* [Given passage]:
Foreign Tribunals in India

Image Courtesy: Live Law

[This is second part of our three-story series on the constitution, functioning, efficiency and independence of Foreigners Tribunals (FTs) in Assam. This part of the series deals with the Fts’ independence and the “arbitrary powers” that the quasi-judicial bodies have.]

New Delhi: The people who could not make it to the National Register of Citizens (NRC) – which validates legal Indian citizens in Assam – have got 120 days to file an appeal before the Foreigners Tribunals (FTs), quasi-judicial bodies in the state which hold the responsibility to decide the citizenship of applicants.

To deal with the cases of exclusion from the NRC, the government had issued a Gazette notification on May 30, amending the Foreigners (Tribunal) Order, 1964. The new amendment is called Foreigners (Tribunals) Amendment Order, 2019.

* [Raw data]:
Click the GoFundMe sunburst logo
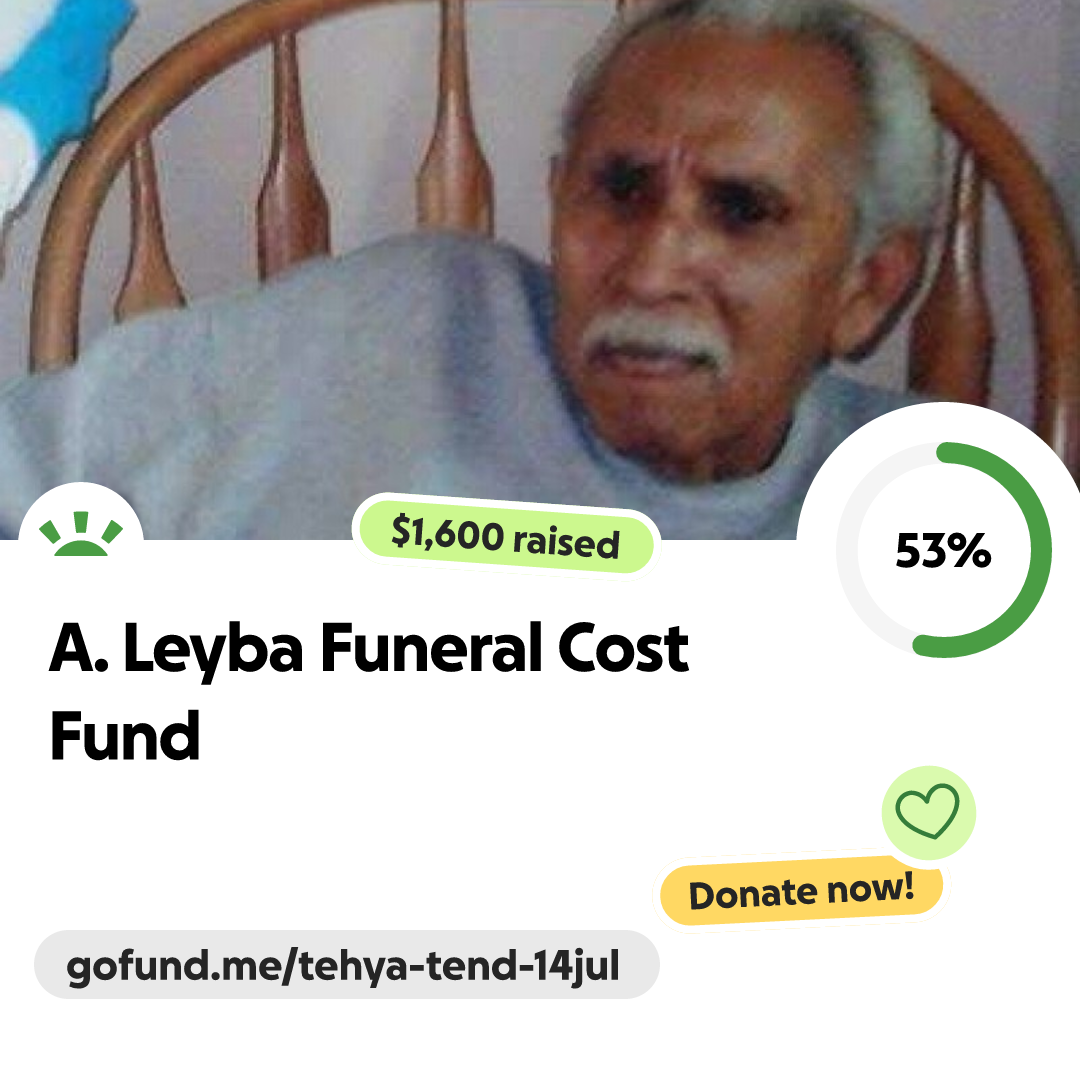The width and height of the screenshot is (1080, 1080). point(81,534)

* [To do]:
(a) According to the article on Foreigners Tribunals in Assam, how many days do people left out of the National Register of Citizens have to file an appeal?
(b) Write the next part of the article on Foreigners Tribunals in Assam, picking up after its last sentence.
The material is separate from the article on Foreigners Tribunals and has no connection to it.

* [Exercise responses]:
(a) They have 120 days.

(b)
Para 3A (6) of the said order states, “In no case, appeal is preferred under paragraph (8) of the Scheduled appended to the Citizenship (Registration of Citizens and Issue of National Identity Cards) Rules, 2003, the district magistrate may refer to the tribunal for its opinion as to whether the person is a foreigner or not within the meaning of the Foreigners Act, 1946 (31 of 1946) in terms of sub-paragraph (1) of the Paragraph 2.”

It is pertinent to note that before the deadline of December 31, 2018, over 2 lakh objections were filed against people who were included in the final draft of NRC. “Almost all objections were filed on the last day of the ‘Claims and Objections’. Before the last day, the number of objections was less than 800,” said Guwahati-based lawyer Aman Wadud.

Also read: How Assam FTs Declare Indians as Foreigners: ‘No Prior Probe, Non-Application of Judicial Mind’

However, many suspect that the actual number of objections was much higher. Objections were filed against a five-year-old child to old and ailing citizens.

“Notices were sent to people against whom objections were filed, including their family members, to depose as witnesses. According to the Standard Operating Procedure (SOP), both objector and objectee should appear in the hearing. But presence of objector is unheard of. Almost in every objection, hearing was decided ex-parte,” he said.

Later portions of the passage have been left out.